The quickest route to ridicule, it seems, is for aging rockers to proceed as if nothing has changed. The truth is, years have passed, and to deny this is a form of visual dishonesty. With his shirt thrown open during a rousing rendition of Baba O’Riley, Daltrey — a specimen for his age, to be sure — unfortunately invited comparisons to his groupie-magnet self from the Tommy era. In doing so, he violated an obvious dictum for seniors: Keep your clothes on in public.

But he is not the only offender. At 65, Iggy Pop still takes the stage wearing no shirt, just jeans, as if it’s 1972. It’s not that his body is not freakishly impressive for a man his age. Aside from a few sags and bulging veins, his torso generally looks as lithe as a Joffrey dancer’s.

The problem is not the image itself, so much as the image suggested, as if these aging sex symbols are still attracting hordes of groupies to the cozy confines of their tour buses.

That may well be true, of course, but when these flesh-baring rockers are men of Viagra-taking age, that’s a visual most people could do without. It’s like hearing that your grandparents still have sex: Bully for them, but spare us the details.
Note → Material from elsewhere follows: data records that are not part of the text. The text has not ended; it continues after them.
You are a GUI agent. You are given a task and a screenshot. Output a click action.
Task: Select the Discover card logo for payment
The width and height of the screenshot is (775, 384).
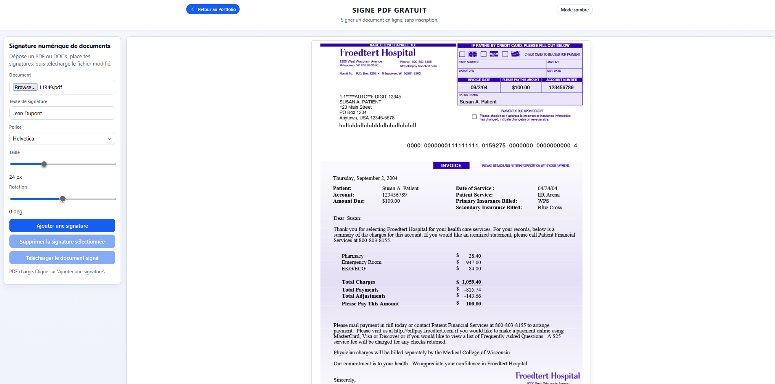(515, 54)

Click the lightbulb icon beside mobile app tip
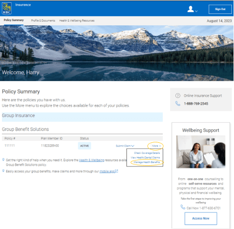click(x=3, y=171)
Hair is complicated for seemingly anyone over 40 — to dye or not to dye, that is question. But it is a tougher call for rock stars like Bon Jovi, whose hair has always been a key element of his brand. If, one day, the pop-metal crooner were to appear singing Lay Your Hands on Me sporting a professor emeritus shock of white hair, as the fellow 12-12-12 performer Waters of Pink Floyd did, would anyone heed his siren call? (I guess we should be grateful that Bon Jovi hasn’t gone the route of Roy Orbison, who maintained his jet-black coif well into his 50s, giving him the unfortunate look of an aging blackjack dealer at a lesser Vegas casino.)

Hair or not

Given the raised eyebrows that Jagger and McCartney attract with their ever-chocolate locks (although at least Jagger’s wrinkled magnificence suggested his face had been untouched by a surgeon’s blade), it is no wonder the new tonsorial compromise of choice for aging rockers is strategic baldness. A close-cropped buzz cut or shaven head simply erases all visible evidence of follicular aging, as well as lending them a vague bouncerish tough guy appeal. It works for Phil Collins, Moby and Seal.

With his shaved head, Paul Shaffer, the David Letterman foil, looked nearly as age-ambiguous playing piano behind Adam Sandler on the comedian’s Hallelujah parody during the 12-12-12 as he did playing in the Saturday Night Live house band in the late ’70s. It would have worked for Michael Stipe, too, if he hadn’t chosen to tarnish the effect with a silver Robert E. Lee beard. Ultimately, there is little to be done about graying temples or sagging jowls (short of medical intervention, anyway). This leaves clothing as the prime area for rock stars to experiment with age denial, without looking plastic.

Most fading rock gods seem to intuit that overly sexualized stage outfits turn into clown costumes after a certain age. David Lee Roth, who scissor-kicked his way through the ’80s in skintight tiger-stripe jumpsuits, took the stage on a recent Van Halen tour dressed more like a groom atop a biker wedding cake: black leather pants, shiny blue shirt, black pinstripe vest.

Take a lesson from Eric Clapton and his well-fitting suits: After 40, it’s time to lose the sequins, unless you’re Liberace.

Sometimes, though, even a keen fashion sense is not enough to ward off the jibes.

At the 12-12-12 concert, Jagger took the stage in a subtly snazzy gray python jacket, a Bordeaux taffeta shirt and black jeans. The jacket and shirt, designed by his longtime companion L’Wren Scott, were a far cry from his sequined jumpsuits of the ’70s, but that did not stop the wisecracks.

“Mick Jagger looks like your aunt trying to be cool at a wedding,” tweeted Gregg Hughes, known as “Opie,” the SiriusXM radio shock-jock.

But Jagger, who at 69 still bounds and gyrates through unimaginably athletic, 2½-hour sets, has a built-in response at the ready.

As he put it long ago, “Anything worth doing is worth overdoing.”